Il transfert rappresenta una condizione nella quale una persona vede alcune delle sue relazioni interpersonali attraverso le lenti delle sue esperienze infantili. In altre parole, gli individui vedono i loro amici, i loro bambini, i loro superiori sul lavoro o il loro terapeuta non come questi sono realmente, bensì come se questi fossero il genitore che li ha, ad esempio, rifiutati, ignorati, criticati o umiliati. Essi trasferiscono i ricordi repressi di quello che è stato loro fatto nel passato sulle persone che fanno parte della loro vita presente.
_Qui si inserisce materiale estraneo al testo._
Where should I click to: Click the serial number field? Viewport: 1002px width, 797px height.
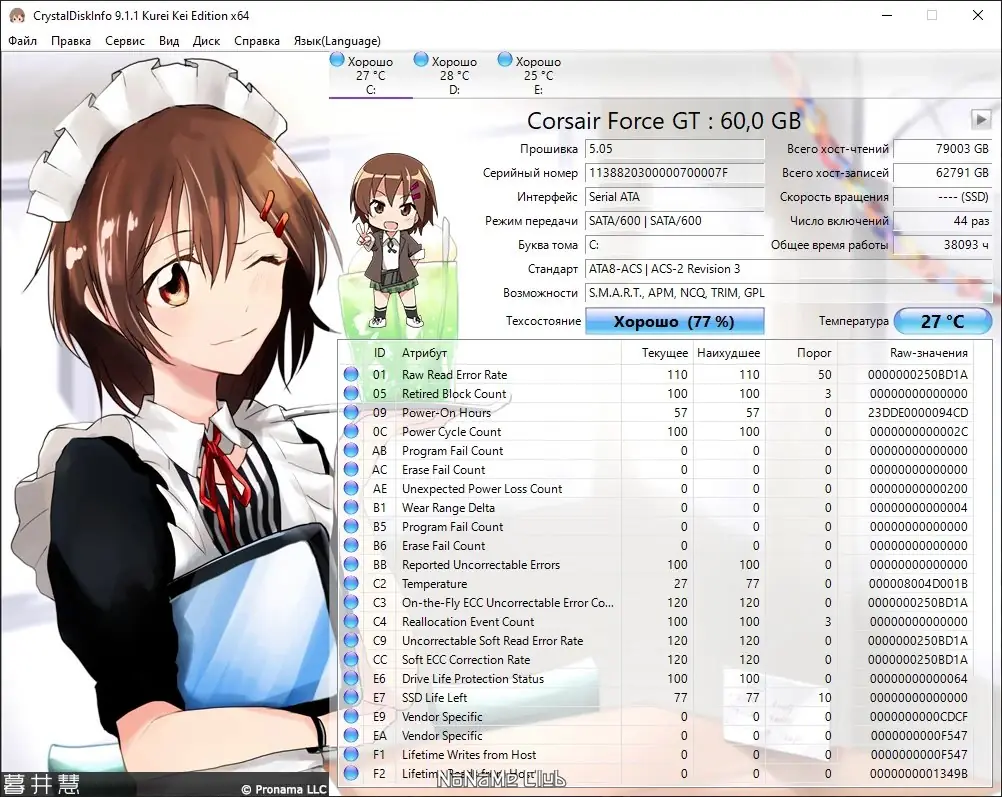coord(675,173)
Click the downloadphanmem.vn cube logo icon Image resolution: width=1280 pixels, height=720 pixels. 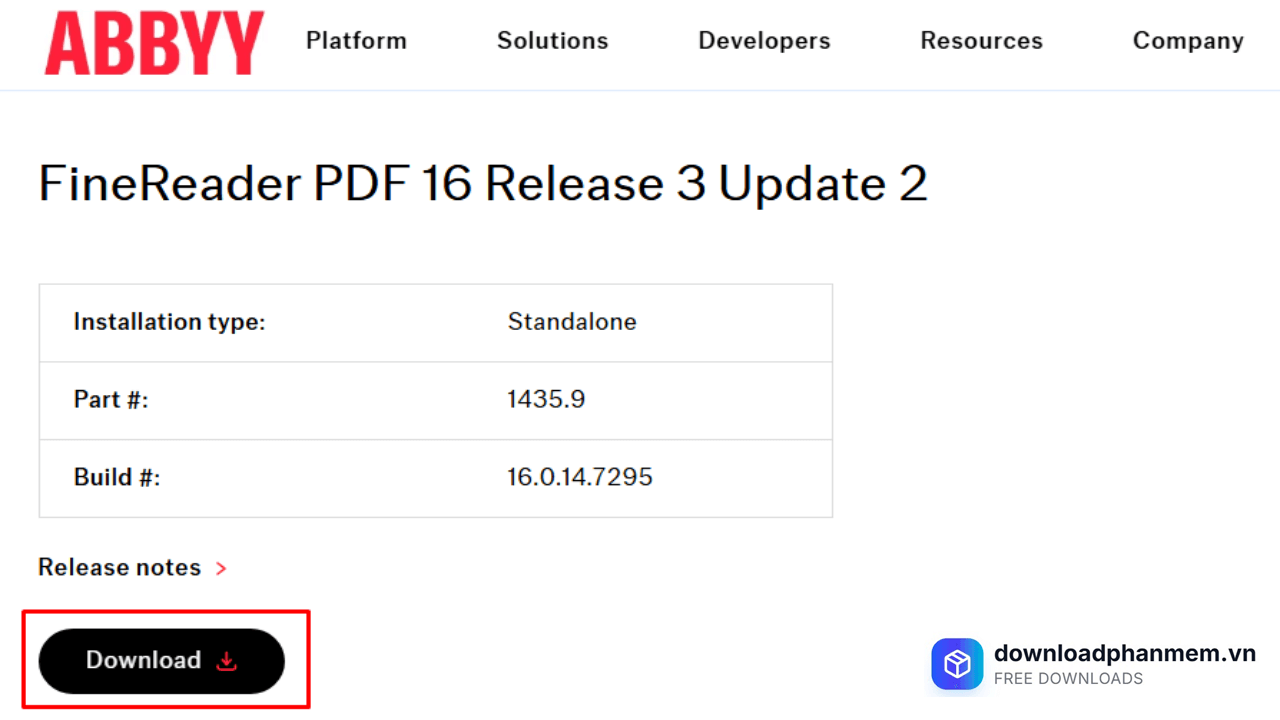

Wilhelm Reich, vissuto dal 1897 al 1957, fu paziente ed allievo di Freud. Mentre Freud poneva attenzione soltanto alla produzione verbale dei pazienti, Reich introdusse nella psicoanalisi anche l'osservazione del corpo, come l'espressione degli occhi e del viso, la qualità della voce e i vari tipi di tensioni muscolari. Descrisse per primo quello che noi oggi chiamiamo linguaggio del corpo. Nello stesso modo in cui Freud notò una spaccatura fra memoria conscia ed inconscia, Reich notò una scissione fra le varie espressioni del corpo. Per esempio, una persona può ridere ma non essere consapevole che l'espressione del suo viso è triste. Può dire parole gentili, ma non rendersi conto che i suoi occhi sono pieni di risentimento o che la sua bocca ha una espressione negativa.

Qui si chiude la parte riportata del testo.